SUPPLIED DATA Block Start

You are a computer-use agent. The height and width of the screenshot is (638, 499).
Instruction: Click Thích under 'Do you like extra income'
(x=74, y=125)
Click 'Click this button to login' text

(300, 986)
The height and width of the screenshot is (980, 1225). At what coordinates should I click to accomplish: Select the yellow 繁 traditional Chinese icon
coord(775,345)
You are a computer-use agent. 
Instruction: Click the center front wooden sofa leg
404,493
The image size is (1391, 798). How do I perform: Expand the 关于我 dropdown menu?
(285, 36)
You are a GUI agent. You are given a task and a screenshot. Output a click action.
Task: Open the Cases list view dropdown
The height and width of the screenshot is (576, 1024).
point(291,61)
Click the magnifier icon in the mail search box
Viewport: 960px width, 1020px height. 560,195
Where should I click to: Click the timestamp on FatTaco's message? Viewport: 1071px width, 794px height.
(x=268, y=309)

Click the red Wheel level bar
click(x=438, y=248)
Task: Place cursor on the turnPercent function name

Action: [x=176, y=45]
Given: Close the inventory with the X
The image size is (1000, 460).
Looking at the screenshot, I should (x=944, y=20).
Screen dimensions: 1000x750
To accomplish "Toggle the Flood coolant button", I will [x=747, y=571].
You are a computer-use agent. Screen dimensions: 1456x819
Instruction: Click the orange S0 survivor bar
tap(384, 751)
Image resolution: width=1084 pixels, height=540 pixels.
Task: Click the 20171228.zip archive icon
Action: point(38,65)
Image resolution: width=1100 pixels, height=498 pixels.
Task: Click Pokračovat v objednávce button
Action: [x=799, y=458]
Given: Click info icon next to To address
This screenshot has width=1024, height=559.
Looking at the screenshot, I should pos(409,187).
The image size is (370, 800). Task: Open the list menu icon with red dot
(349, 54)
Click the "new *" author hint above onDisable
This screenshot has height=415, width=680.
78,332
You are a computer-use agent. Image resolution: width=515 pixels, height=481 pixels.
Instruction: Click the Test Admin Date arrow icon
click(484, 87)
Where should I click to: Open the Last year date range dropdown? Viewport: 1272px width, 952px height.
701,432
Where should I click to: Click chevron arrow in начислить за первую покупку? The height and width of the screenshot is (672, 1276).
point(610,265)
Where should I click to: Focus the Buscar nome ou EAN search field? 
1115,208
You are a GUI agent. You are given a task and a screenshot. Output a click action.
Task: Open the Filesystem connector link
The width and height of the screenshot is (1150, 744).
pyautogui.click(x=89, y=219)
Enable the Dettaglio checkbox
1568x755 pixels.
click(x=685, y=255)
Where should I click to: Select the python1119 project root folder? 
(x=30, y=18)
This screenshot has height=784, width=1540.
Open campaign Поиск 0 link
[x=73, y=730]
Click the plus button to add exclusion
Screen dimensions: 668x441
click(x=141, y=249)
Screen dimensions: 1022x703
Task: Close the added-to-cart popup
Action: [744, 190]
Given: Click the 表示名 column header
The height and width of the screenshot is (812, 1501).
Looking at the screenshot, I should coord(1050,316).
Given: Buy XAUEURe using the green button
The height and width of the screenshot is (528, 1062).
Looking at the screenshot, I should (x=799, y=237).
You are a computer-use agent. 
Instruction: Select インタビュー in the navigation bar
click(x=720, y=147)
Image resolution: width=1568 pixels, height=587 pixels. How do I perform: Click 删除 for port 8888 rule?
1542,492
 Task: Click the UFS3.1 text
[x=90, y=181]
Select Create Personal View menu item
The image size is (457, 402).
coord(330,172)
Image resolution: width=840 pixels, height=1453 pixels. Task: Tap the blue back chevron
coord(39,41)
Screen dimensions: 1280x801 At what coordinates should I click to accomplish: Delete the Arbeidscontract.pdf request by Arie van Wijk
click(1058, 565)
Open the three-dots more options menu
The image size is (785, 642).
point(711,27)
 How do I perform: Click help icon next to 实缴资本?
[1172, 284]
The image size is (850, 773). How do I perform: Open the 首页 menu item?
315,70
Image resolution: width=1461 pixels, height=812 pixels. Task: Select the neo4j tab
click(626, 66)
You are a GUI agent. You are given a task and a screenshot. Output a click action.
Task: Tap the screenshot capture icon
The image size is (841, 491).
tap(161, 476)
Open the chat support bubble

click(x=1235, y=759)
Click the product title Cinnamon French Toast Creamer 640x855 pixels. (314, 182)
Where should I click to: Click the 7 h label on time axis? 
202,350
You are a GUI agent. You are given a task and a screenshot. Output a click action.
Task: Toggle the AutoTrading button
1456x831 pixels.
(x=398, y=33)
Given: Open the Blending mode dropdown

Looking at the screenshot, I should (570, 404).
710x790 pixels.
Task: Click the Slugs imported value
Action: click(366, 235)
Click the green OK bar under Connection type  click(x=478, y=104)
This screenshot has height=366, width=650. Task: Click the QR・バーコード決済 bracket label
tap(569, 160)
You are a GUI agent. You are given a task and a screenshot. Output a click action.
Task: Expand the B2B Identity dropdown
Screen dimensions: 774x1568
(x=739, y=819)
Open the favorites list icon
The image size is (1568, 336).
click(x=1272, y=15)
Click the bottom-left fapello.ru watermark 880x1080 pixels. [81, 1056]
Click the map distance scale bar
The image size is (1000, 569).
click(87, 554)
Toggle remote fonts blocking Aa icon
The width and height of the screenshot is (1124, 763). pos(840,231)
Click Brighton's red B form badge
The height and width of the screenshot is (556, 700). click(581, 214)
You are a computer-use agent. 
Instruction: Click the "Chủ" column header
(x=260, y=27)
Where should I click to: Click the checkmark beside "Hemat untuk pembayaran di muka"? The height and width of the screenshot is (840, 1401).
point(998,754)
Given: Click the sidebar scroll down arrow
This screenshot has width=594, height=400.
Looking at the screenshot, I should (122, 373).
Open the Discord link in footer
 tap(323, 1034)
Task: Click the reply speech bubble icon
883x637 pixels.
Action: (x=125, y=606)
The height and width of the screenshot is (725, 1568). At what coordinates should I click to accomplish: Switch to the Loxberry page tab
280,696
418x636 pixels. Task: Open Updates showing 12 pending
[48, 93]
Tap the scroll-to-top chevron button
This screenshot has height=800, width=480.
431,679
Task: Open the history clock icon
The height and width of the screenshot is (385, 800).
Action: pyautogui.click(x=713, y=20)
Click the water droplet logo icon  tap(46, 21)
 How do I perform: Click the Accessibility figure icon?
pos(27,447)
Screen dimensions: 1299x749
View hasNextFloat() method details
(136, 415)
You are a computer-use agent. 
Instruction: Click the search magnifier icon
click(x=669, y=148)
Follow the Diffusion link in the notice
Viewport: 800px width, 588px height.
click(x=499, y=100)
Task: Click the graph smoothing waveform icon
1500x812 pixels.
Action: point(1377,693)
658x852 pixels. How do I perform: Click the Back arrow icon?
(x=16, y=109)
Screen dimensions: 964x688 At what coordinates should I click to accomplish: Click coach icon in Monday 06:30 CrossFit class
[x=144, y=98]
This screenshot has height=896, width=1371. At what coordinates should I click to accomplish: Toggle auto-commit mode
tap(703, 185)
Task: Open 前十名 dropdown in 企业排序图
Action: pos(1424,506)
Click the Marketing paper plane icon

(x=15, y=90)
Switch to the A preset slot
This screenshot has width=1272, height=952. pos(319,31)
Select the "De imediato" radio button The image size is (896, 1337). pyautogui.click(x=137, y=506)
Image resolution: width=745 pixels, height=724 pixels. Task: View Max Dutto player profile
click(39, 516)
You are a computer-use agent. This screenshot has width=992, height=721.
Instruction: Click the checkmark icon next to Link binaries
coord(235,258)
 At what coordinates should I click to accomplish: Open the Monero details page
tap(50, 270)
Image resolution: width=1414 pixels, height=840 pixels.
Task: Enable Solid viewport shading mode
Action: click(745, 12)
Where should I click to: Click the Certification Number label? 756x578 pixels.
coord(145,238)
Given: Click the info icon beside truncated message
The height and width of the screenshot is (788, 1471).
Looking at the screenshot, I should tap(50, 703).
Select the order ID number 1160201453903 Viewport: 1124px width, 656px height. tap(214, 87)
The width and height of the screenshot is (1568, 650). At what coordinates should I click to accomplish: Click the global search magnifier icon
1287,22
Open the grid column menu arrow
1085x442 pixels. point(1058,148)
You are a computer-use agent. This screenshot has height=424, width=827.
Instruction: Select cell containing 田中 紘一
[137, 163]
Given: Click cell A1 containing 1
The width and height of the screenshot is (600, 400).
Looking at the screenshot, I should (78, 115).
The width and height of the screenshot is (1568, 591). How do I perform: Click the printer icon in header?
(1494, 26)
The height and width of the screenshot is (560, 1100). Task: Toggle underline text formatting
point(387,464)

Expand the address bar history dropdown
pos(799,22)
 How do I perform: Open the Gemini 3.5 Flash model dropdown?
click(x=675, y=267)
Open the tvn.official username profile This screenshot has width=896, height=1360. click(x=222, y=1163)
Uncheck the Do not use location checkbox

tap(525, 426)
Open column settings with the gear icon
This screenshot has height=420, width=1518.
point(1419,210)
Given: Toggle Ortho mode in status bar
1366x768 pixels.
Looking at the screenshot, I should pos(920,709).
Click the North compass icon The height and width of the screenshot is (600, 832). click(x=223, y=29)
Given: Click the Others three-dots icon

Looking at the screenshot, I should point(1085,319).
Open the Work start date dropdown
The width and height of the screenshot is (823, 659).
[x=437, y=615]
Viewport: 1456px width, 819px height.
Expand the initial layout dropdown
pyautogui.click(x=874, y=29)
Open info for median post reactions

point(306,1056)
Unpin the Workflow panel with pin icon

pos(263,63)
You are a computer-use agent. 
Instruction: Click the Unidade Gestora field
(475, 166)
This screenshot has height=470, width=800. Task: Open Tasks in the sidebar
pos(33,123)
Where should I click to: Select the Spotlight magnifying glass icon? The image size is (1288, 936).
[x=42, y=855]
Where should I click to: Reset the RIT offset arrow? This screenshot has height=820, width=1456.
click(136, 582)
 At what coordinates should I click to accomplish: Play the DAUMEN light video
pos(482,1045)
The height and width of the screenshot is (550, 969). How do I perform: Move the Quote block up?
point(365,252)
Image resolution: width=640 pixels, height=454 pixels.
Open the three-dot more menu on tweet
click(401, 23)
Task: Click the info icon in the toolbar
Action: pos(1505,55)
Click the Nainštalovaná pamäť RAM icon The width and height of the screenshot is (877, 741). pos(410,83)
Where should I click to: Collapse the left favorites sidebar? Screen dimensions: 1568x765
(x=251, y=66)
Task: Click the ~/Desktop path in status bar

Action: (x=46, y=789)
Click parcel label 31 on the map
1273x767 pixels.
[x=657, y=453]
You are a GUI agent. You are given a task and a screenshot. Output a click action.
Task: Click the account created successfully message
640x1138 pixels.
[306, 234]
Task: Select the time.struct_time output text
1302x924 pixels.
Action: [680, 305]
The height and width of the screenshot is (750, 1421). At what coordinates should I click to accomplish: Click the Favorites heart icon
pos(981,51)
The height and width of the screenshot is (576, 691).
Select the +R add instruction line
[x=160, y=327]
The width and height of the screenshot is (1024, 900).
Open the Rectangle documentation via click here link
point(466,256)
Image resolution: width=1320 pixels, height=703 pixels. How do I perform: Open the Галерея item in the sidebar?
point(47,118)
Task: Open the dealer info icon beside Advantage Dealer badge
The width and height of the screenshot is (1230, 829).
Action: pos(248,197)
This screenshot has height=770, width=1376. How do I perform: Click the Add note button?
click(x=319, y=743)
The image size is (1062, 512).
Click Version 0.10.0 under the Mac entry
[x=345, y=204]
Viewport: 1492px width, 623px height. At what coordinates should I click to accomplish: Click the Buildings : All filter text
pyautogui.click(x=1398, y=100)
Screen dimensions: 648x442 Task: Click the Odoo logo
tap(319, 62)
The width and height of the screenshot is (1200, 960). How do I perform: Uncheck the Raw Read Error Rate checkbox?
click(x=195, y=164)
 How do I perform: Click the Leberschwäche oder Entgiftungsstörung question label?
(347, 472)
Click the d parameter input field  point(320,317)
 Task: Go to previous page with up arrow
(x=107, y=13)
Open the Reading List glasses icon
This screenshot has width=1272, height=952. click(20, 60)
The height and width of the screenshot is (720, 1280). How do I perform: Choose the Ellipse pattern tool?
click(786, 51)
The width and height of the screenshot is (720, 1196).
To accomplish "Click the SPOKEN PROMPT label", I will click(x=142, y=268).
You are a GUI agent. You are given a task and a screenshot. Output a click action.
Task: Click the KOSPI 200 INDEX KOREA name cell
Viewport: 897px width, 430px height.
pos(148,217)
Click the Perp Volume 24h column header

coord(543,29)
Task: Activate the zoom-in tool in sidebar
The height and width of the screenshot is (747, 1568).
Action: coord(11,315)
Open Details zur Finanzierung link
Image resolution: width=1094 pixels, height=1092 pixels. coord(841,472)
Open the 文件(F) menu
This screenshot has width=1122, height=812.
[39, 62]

SUPPLIED DATA Block End

WHAT YOU HAVE TO DO: Retype only the stretch of lines above starting at the one with "Instruction: Click the Unidade Gestora field" and stopping at the one with "The width and height of the screenshot is (1024, 900).", exactly as written, with both kept.

ANSWER SPACE:
Instruction: Click the Unidade Gestora field
(475, 166)
This screenshot has height=470, width=800. Task: Open Tasks in the sidebar
pos(33,123)
Where should I click to: Select the Spotlight magnifying glass icon? The image size is (1288, 936).
[x=42, y=855]
Where should I click to: Reset the RIT offset arrow? This screenshot has height=820, width=1456.
click(136, 582)
 At what coordinates should I click to accomplish: Play the DAUMEN light video
pos(482,1045)
The height and width of the screenshot is (550, 969). How do I perform: Move the Quote block up?
point(365,252)
Image resolution: width=640 pixels, height=454 pixels.
Open the three-dot more menu on tweet
click(401, 23)
Task: Click the info icon in the toolbar
Action: pos(1505,55)
Click the Nainštalovaná pamäť RAM icon The width and height of the screenshot is (877, 741). pos(410,83)
Where should I click to: Collapse the left favorites sidebar? Screen dimensions: 1568x765
(x=251, y=66)
Task: Click the ~/Desktop path in status bar

Action: (x=46, y=789)
Click parcel label 31 on the map
1273x767 pixels.
[x=657, y=453]
You are a GUI agent. You are given a task and a screenshot. Output a click action.
Task: Click the account created successfully message
640x1138 pixels.
[306, 234]
Task: Select the time.struct_time output text
1302x924 pixels.
Action: [680, 305]
The height and width of the screenshot is (750, 1421). At what coordinates should I click to accomplish: Click the Favorites heart icon
pos(981,51)
The height and width of the screenshot is (576, 691).
Select the +R add instruction line
[x=160, y=327]
The width and height of the screenshot is (1024, 900).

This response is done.